§ INSTRUCTIONS FOR THE TASK: Find the line that contains "1091x1120 pixels. Task: Click". Copy it and every line after it to the end of the material below, exactly, with no pictures.

————————

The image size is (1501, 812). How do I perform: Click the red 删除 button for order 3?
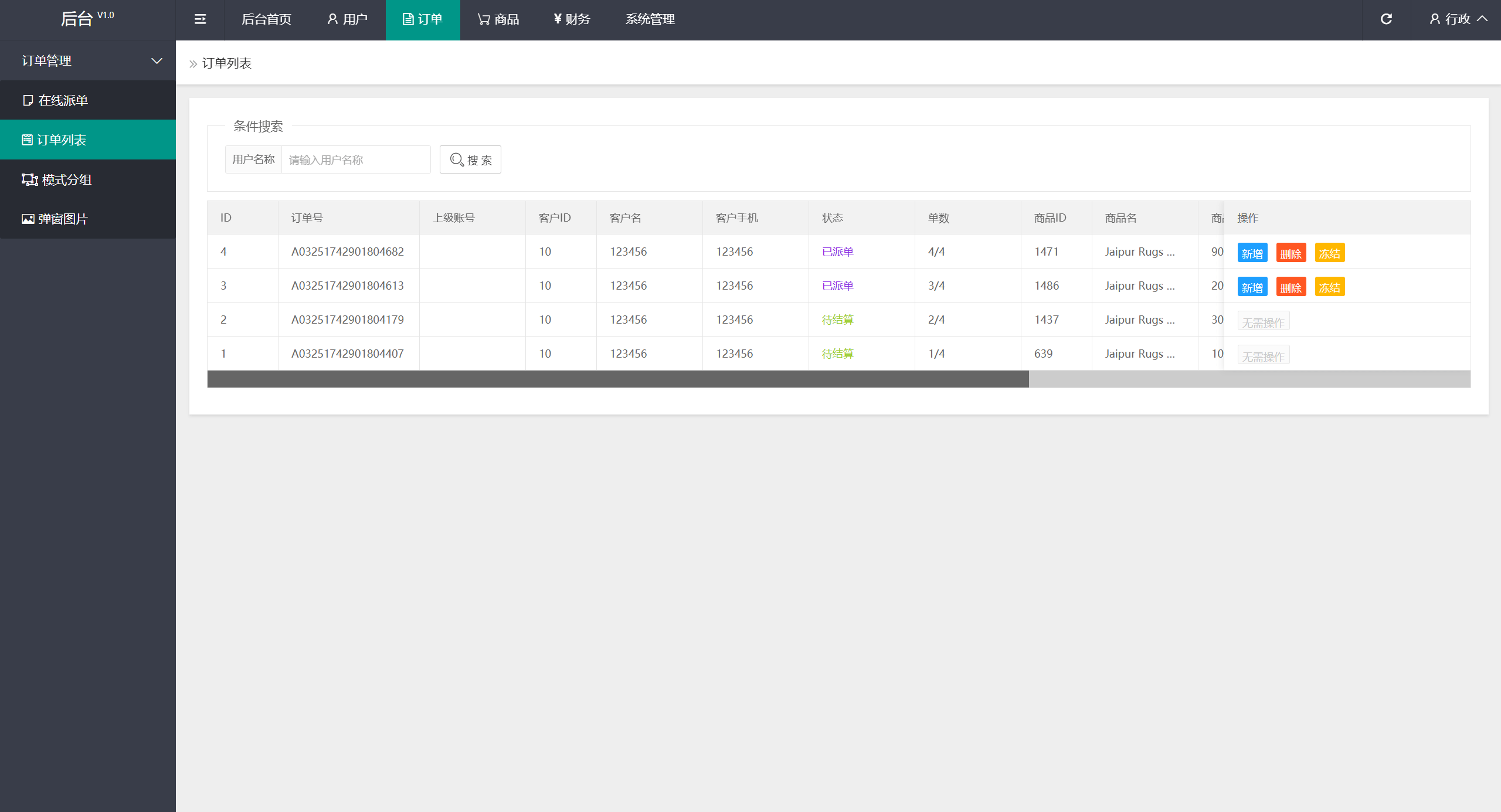[x=1291, y=287]
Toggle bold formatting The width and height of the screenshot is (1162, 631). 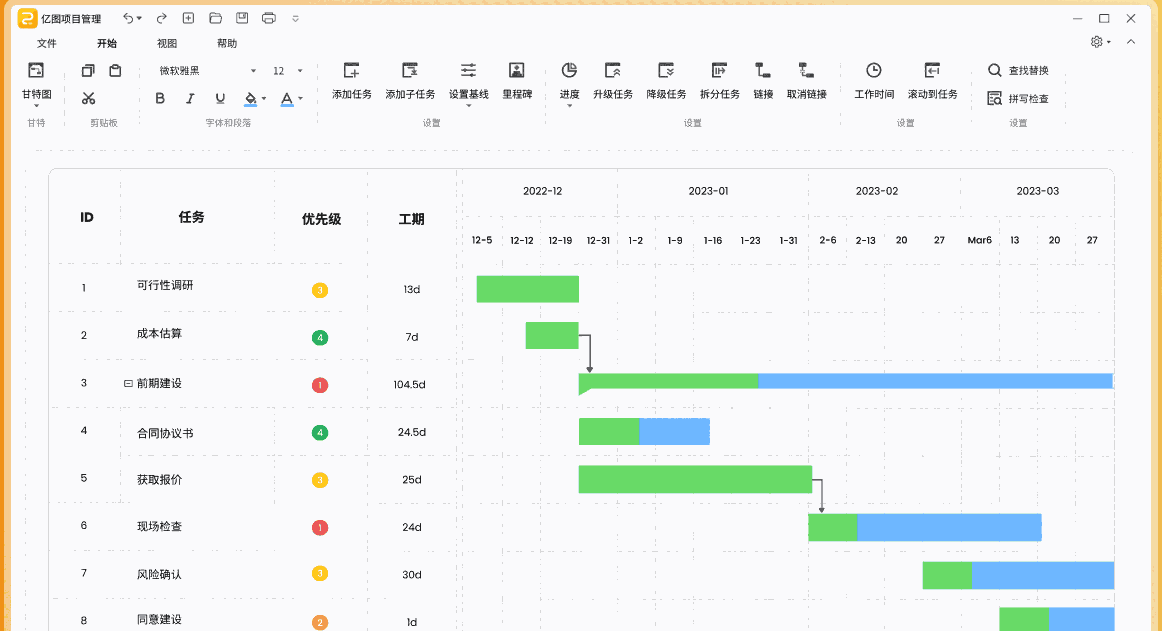(x=160, y=99)
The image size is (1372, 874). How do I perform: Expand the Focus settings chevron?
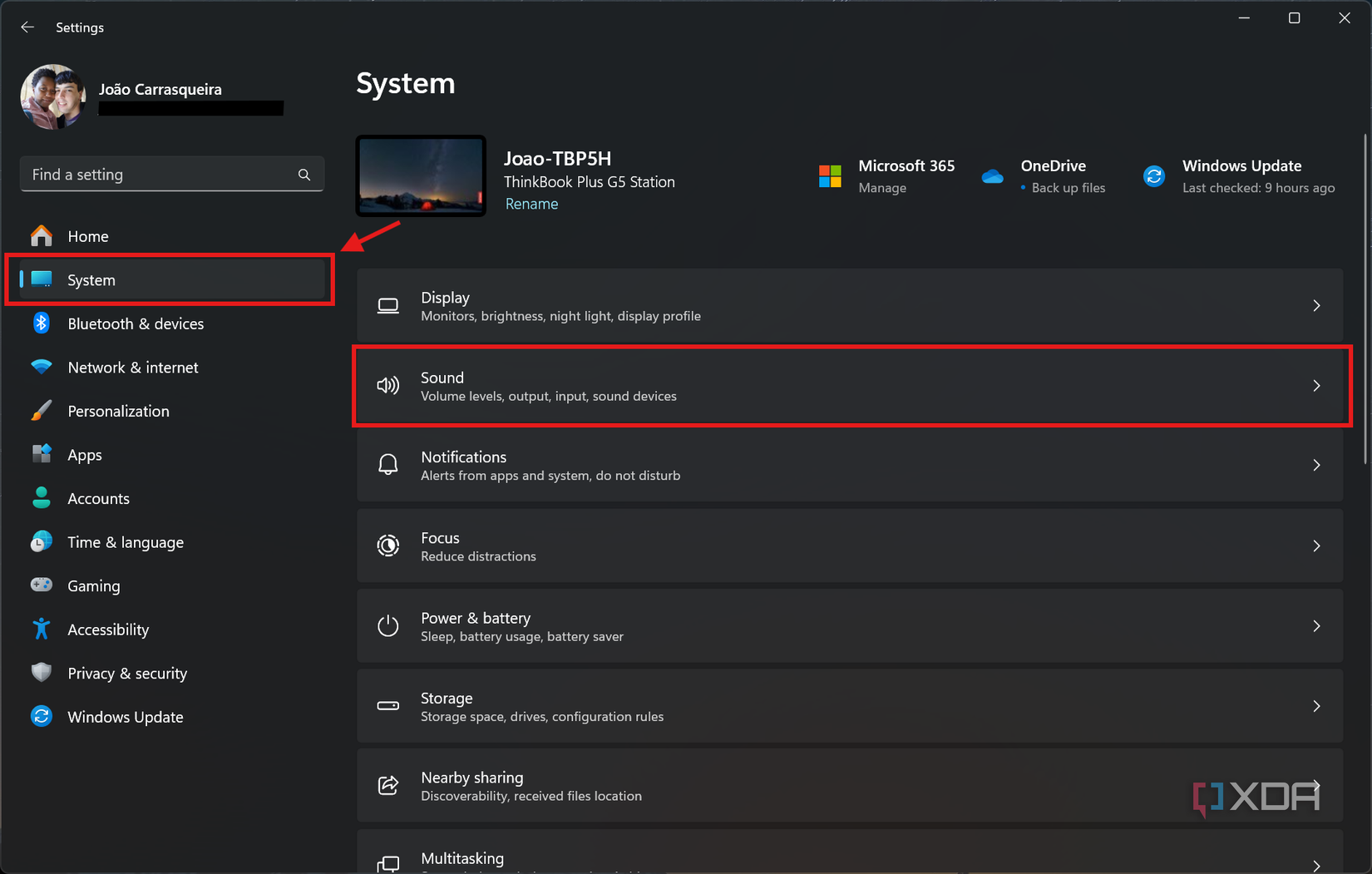tap(1316, 546)
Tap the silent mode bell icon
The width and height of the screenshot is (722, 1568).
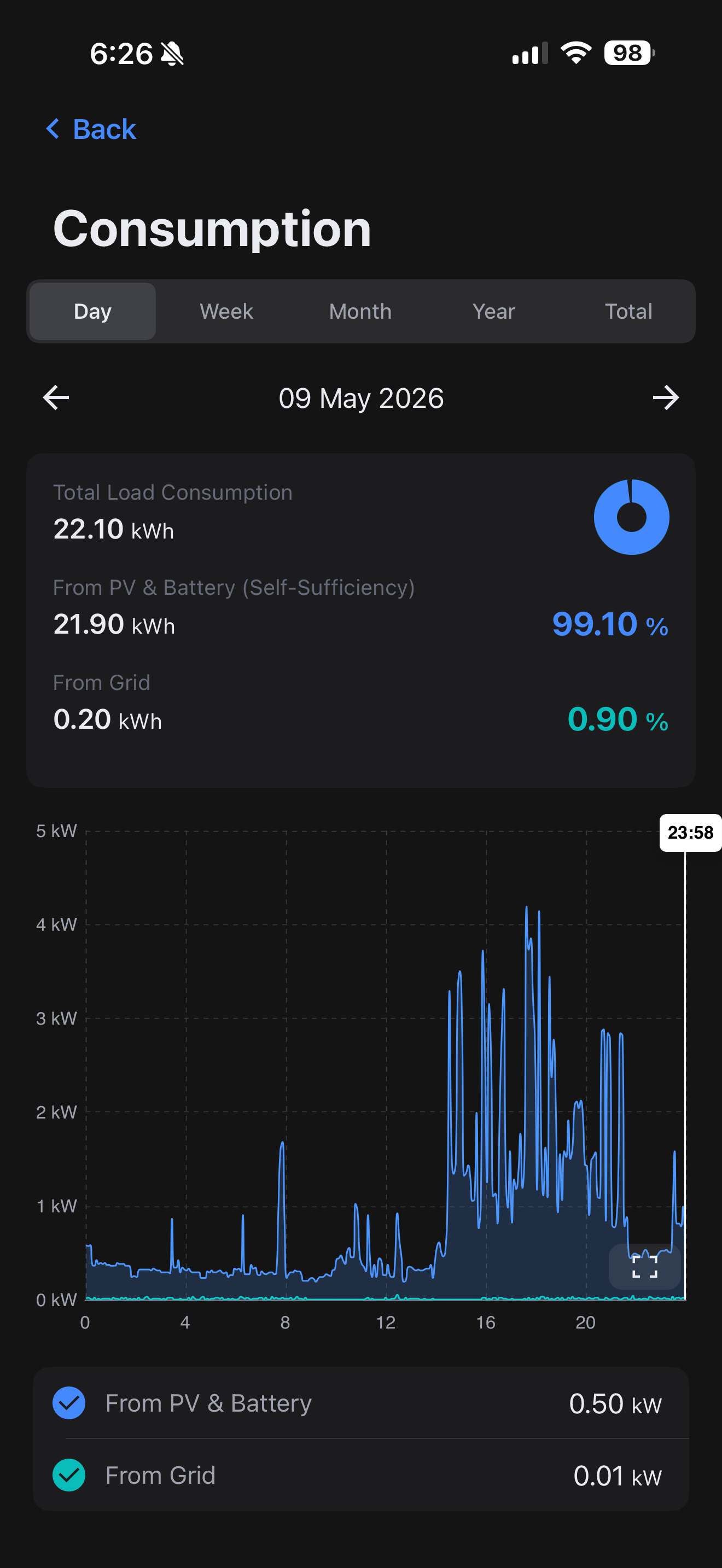click(x=172, y=54)
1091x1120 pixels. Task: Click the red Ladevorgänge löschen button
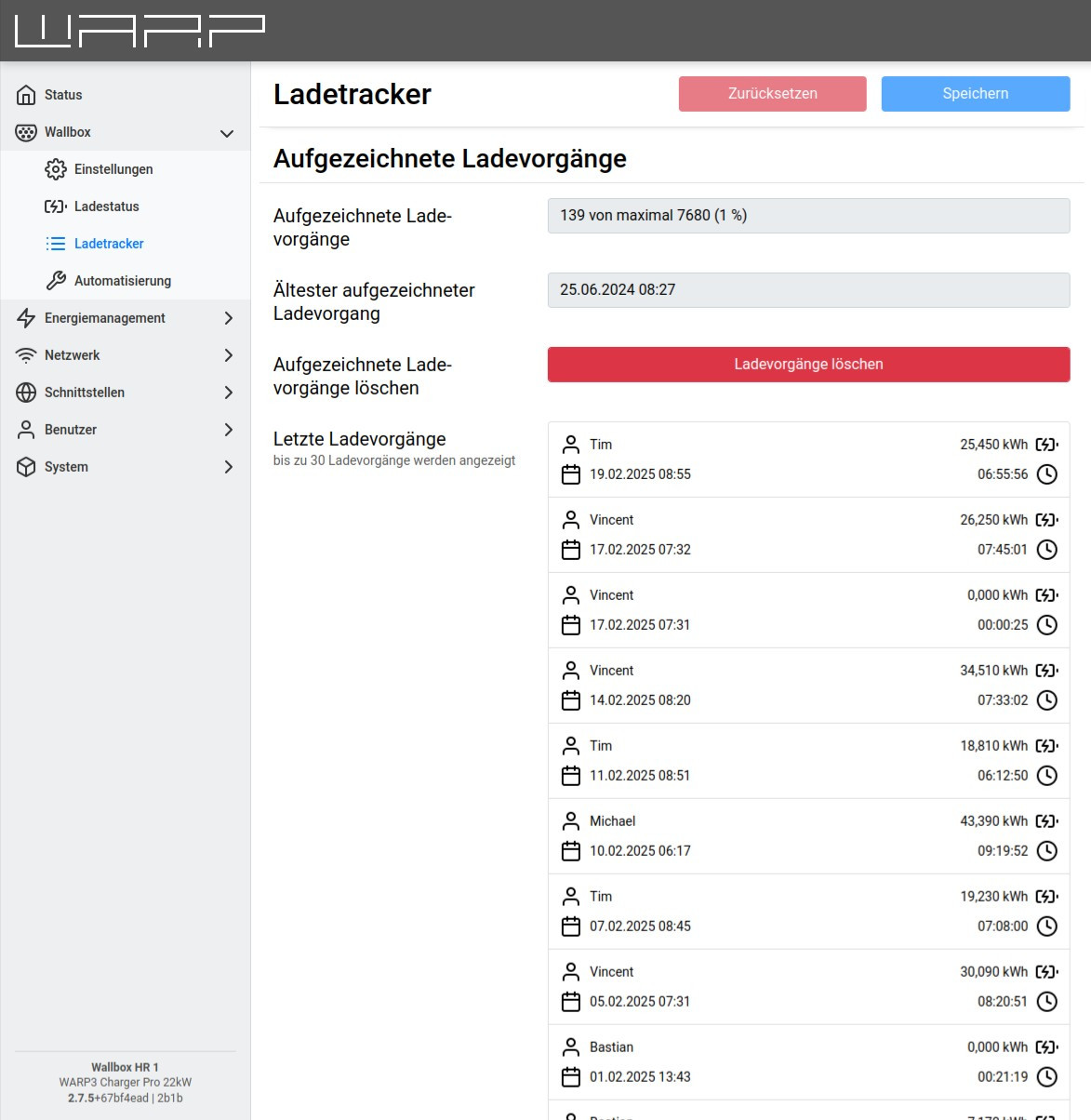[x=808, y=365]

————————

§ TASK ANSWER:
1091x1120 pixels. Task: Click the red Ladevorgänge löschen button
[x=808, y=365]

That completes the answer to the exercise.